Grevenbroich – Wie bereits ver­gan­gene Woche berich­tet, besteht für die Ortslage Elsen/​Fürth der kon­krete Verdacht eines Bombenblindgängers. Eine akute Gefährdung besteht zur­zeit nicht. 

Für Montag, 19.03.2018, ist die Untersuchung der betref­fen­den Stelle vor­ge­se­hen. Sollte sich der Verdacht bestä­ti­gen, würde dann die Entschärfung vor­aus­sicht­lich erst am Dienstag, 20. März 2018 erfolgen.

Betroffen sein kön­nen alle Personen, die sich in einem Radius von bis zu 1000m um die Stelle herum befin­den.
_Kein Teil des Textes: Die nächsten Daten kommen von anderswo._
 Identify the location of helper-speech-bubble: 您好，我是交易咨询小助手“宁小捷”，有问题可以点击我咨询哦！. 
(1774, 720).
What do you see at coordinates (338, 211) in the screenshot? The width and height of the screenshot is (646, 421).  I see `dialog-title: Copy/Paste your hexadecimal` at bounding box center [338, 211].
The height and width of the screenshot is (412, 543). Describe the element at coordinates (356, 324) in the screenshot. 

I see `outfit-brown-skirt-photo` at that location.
Abschließende Erkenntnisse hierzu wer­den erst am Dienstag, 20. März über die ver­schie­de­nen Medien (Presse, Hörfunk, Soziale Medien, Warnfahrzeuge) ver­brei­tet wer­den kön­nen, da erst mit Offenlegung der Fundstelle der Blindgängertyp ermit­telt wer­den kann.
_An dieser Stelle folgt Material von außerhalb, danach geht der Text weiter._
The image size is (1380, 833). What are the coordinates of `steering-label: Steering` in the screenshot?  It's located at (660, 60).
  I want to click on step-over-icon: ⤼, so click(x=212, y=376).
Die Verwaltung bit­tet schon jetzt alle, die von einer mög­li­chen Evakuierung betrof­fen sein könn­ten, vor­sorg­lich ihre Tagesplanung für den 20. März 2018 so zu gestal­ten, dass ein Aufenthalt in den Gebäuden bis in die Abendstunden nicht not­wen­dig ist.

Wer nicht geh­fä­hig ist, kann unter der Rufnummer 01520–1609159 soge­nannte Liegentransporte über das Deutsche Rote Kreuz anmel­den. Dort küm­mert man sich auch um die wei­tere medi­zi­ni­sche Versorgung. Wer geh­fä­hig ist, aber keine Unterbringungsmöglichkeit für den Zeitraum hat, wird in der „Zeltstadt Am Hagelkreuz“, Nordstraße 2 in 41515 Grevenbroich, eben­falls durch das Deutsche Rote Kreuz betreut.

Transporte dort­hin wer­den am Tag selbst auf der städ­ti­schen Homepage (www​.gre​ven​broich​.de) ver­öf­fent­licht. Die Verwaltung bit­tet aus logis­ti­schen Gründen gleich­wohl zunächst um ent­spre­chende Eigeninitiative.

Das Ende der Entschärfung wird durch eine Lautsprecherdurchsage bekannt gege­ben. Informationen über das Ende der Entschärfung erhal­ten Sie auch über die loka­len Medien.